● **Aim of the task**:
Determine how many lines of the entries that follow contain "below", and respond with that number alone.

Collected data

- Opening Delimiter -

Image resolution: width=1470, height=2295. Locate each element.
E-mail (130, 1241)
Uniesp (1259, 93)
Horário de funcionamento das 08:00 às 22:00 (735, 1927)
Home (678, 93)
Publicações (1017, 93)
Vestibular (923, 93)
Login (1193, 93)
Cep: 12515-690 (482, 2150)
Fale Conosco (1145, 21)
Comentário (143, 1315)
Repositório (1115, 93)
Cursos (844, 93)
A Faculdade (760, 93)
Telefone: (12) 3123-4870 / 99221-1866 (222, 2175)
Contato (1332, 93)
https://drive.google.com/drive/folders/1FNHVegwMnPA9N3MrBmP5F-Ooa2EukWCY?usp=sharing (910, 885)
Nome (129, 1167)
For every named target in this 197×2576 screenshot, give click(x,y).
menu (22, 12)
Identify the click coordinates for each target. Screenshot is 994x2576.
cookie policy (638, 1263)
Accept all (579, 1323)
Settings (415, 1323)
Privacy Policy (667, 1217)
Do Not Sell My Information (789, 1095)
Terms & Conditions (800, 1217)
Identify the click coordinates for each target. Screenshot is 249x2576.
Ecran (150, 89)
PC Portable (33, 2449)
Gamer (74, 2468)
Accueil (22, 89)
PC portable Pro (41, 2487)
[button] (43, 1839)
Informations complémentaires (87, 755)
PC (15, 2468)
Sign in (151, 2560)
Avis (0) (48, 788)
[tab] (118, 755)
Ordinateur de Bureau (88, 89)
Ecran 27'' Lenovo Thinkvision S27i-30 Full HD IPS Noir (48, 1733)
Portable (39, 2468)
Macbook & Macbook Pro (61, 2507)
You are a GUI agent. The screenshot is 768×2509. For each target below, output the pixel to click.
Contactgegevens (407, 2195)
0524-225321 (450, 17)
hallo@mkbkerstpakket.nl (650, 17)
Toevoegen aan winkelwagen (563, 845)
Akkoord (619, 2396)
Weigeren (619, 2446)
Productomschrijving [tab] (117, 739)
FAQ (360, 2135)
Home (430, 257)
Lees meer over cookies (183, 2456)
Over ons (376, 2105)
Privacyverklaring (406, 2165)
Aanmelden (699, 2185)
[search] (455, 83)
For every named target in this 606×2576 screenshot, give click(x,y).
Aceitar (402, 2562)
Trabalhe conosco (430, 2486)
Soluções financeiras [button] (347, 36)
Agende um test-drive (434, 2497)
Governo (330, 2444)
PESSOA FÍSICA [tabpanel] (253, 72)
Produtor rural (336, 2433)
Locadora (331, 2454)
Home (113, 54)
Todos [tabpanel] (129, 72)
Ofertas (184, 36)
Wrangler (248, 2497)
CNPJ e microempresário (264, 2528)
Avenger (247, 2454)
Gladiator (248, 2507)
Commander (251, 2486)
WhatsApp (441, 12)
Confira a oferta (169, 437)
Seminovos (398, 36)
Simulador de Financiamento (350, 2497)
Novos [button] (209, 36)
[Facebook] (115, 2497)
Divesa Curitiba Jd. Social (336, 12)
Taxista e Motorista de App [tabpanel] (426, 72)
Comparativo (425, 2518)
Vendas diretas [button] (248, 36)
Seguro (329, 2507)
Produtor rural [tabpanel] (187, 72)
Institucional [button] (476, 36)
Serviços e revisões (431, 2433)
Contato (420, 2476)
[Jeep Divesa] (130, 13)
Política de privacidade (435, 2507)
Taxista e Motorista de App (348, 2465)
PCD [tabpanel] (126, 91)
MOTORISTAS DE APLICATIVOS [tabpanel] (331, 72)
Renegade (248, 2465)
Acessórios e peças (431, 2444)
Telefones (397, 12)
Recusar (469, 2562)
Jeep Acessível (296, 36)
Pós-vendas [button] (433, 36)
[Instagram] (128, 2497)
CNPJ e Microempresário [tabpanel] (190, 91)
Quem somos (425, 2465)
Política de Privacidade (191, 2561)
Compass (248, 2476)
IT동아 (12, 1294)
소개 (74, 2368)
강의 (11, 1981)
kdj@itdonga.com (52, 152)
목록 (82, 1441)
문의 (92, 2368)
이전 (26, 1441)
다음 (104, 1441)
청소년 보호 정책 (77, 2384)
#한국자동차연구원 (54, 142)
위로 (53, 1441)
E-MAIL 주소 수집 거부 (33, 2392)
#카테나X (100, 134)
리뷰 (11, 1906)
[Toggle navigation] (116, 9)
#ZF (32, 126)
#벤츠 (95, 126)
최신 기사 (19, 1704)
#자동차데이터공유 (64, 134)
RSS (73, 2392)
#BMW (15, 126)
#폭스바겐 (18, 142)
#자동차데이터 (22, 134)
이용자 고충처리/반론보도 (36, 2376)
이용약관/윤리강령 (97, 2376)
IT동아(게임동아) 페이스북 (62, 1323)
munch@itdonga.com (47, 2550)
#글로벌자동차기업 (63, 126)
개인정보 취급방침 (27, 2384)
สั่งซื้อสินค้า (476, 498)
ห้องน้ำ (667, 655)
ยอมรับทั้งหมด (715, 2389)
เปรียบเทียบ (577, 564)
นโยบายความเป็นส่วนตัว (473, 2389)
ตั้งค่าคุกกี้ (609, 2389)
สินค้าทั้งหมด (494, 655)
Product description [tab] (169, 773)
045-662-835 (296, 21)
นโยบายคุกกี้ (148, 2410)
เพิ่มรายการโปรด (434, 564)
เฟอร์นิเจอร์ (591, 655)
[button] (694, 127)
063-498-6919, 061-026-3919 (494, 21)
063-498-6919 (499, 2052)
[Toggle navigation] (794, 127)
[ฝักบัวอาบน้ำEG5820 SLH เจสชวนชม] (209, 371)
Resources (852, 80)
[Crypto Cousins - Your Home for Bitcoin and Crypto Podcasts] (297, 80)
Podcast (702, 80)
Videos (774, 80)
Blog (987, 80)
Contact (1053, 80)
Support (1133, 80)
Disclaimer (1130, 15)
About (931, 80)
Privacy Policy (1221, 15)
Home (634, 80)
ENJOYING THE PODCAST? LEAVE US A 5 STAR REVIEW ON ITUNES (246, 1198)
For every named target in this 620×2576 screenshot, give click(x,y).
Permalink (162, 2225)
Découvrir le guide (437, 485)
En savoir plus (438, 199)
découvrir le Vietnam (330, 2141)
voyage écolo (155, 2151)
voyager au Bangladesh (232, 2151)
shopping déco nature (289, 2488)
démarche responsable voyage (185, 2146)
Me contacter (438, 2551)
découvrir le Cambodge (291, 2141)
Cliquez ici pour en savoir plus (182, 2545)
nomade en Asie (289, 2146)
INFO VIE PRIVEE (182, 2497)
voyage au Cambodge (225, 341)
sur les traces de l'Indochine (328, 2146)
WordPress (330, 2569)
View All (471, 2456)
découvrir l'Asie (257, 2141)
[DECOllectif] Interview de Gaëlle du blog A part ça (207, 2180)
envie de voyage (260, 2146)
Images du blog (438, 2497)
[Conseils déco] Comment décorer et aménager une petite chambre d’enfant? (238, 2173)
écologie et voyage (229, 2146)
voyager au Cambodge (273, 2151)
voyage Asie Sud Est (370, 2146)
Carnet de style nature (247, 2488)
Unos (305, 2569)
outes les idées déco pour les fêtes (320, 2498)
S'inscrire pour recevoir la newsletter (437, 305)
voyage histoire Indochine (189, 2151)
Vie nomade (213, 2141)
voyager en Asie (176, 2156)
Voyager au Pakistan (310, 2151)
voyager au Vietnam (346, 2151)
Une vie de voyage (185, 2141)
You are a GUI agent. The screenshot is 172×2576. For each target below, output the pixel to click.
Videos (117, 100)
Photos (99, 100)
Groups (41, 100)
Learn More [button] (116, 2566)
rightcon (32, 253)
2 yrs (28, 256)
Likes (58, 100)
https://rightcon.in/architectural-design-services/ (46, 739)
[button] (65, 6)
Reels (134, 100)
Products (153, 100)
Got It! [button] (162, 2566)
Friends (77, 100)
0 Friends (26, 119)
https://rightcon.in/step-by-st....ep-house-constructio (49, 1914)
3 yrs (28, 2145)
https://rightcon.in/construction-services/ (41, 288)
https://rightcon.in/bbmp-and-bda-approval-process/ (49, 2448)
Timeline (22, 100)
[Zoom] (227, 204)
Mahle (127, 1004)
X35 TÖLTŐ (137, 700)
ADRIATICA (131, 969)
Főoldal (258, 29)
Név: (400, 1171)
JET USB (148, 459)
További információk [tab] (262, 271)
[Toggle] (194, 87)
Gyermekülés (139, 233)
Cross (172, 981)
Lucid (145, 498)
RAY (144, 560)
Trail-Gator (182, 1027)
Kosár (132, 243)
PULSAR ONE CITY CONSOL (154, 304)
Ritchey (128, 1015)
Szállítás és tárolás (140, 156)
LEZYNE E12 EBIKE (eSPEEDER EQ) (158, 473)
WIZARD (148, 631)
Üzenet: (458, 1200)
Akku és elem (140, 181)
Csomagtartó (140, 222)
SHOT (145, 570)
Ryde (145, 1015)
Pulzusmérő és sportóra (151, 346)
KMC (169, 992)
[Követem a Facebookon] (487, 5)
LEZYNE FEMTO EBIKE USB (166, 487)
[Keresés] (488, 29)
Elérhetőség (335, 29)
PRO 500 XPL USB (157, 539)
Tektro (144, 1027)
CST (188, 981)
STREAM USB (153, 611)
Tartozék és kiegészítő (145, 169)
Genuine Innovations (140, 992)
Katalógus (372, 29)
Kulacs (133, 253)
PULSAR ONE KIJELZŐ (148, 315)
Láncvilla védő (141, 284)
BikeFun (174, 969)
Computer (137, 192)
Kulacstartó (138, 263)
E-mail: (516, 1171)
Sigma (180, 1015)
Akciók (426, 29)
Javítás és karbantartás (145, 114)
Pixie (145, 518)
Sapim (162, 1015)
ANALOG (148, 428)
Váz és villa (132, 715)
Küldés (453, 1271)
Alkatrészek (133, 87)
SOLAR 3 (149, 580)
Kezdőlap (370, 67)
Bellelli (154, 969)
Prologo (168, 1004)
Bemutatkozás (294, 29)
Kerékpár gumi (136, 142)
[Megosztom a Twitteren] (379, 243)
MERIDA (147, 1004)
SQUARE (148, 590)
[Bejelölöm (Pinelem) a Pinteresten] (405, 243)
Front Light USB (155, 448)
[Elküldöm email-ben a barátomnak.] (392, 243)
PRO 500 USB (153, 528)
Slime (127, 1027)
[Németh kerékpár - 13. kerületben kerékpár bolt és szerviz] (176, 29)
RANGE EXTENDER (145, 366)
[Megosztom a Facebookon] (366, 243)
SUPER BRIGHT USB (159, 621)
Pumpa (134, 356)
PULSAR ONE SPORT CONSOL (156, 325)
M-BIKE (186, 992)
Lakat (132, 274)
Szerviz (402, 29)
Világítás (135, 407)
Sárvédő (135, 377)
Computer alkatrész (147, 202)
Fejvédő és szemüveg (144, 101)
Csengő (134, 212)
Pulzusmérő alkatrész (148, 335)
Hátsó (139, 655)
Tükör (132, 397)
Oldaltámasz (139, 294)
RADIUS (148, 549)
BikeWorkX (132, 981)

- Closing Delimiter -

● **Task response**:
2